→ **Short task**
Locate every line in the records below that contains the string "width", and copy each such line in full.

→ **Dataset entries**
· · ·

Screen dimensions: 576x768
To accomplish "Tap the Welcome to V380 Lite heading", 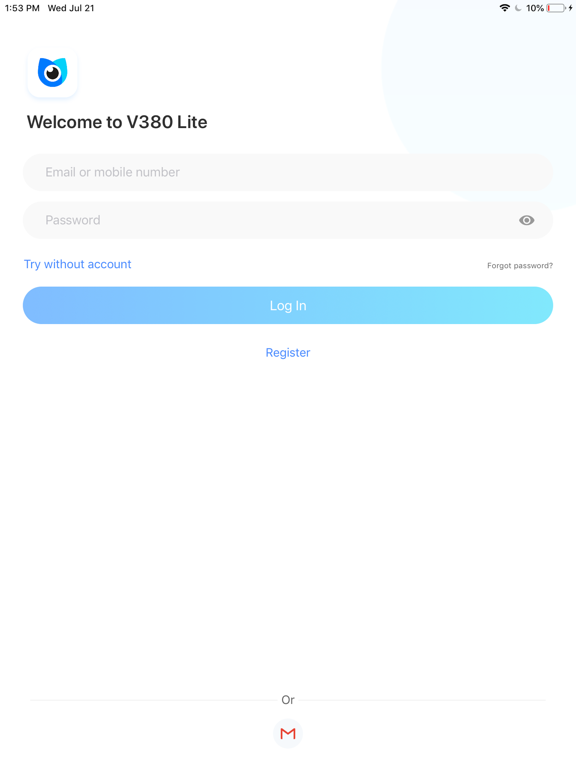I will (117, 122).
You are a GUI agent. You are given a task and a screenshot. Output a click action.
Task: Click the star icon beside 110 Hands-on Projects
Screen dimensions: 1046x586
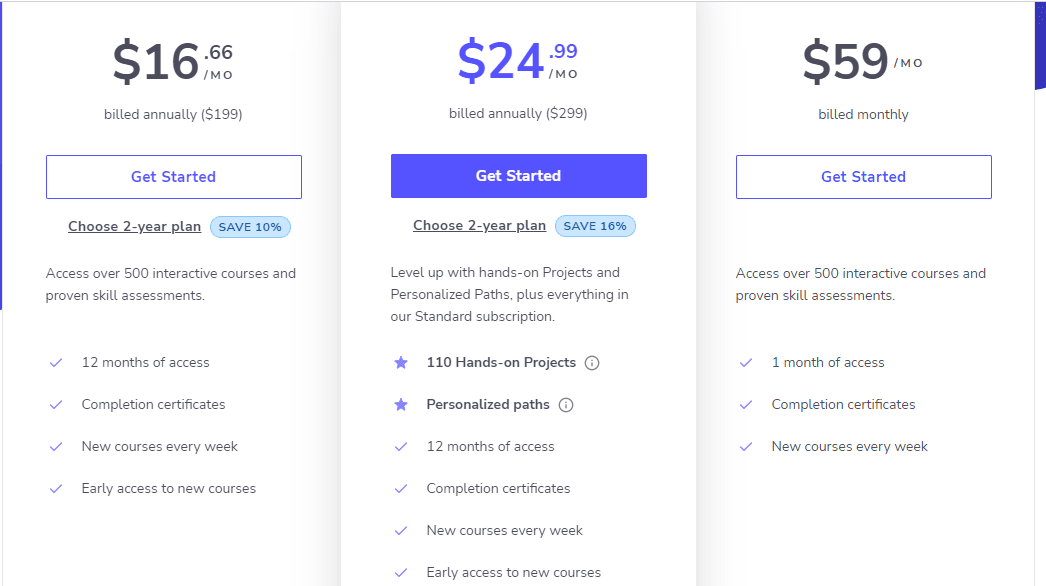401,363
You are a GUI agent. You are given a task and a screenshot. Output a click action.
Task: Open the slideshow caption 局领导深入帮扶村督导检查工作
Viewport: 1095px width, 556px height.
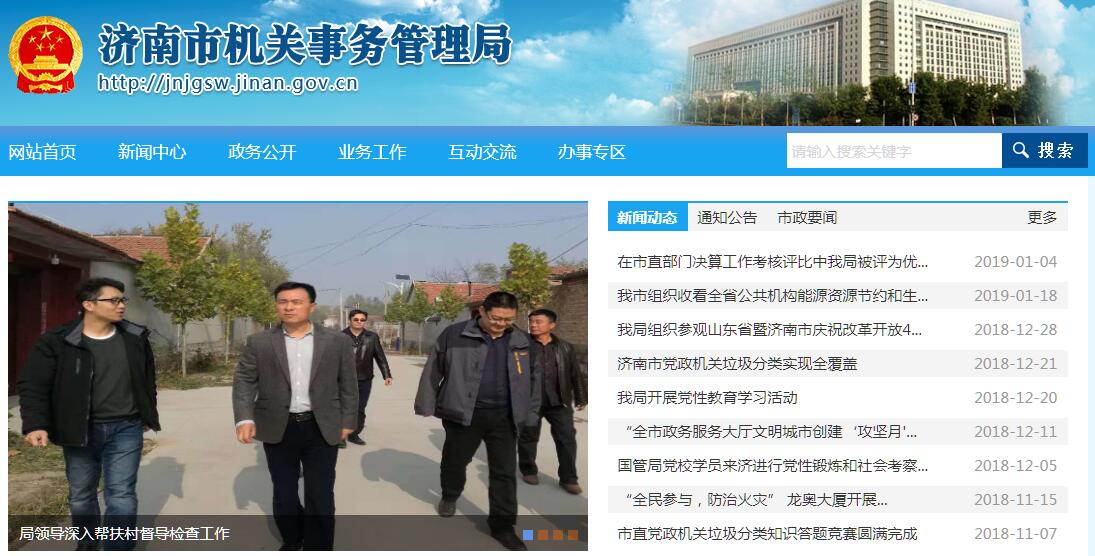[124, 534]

· · ·

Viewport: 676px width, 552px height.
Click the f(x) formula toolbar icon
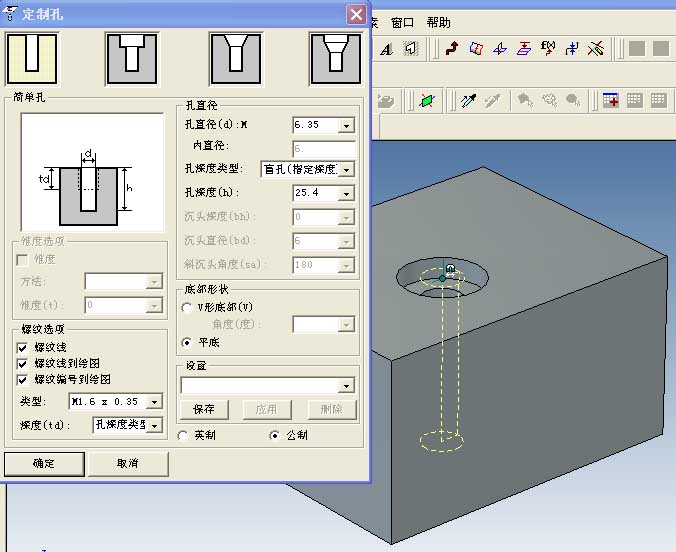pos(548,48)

· · ·

→ **Correct response**
Viewport: 1095px width, 556px height.
Viewport: 676px width, 552px height.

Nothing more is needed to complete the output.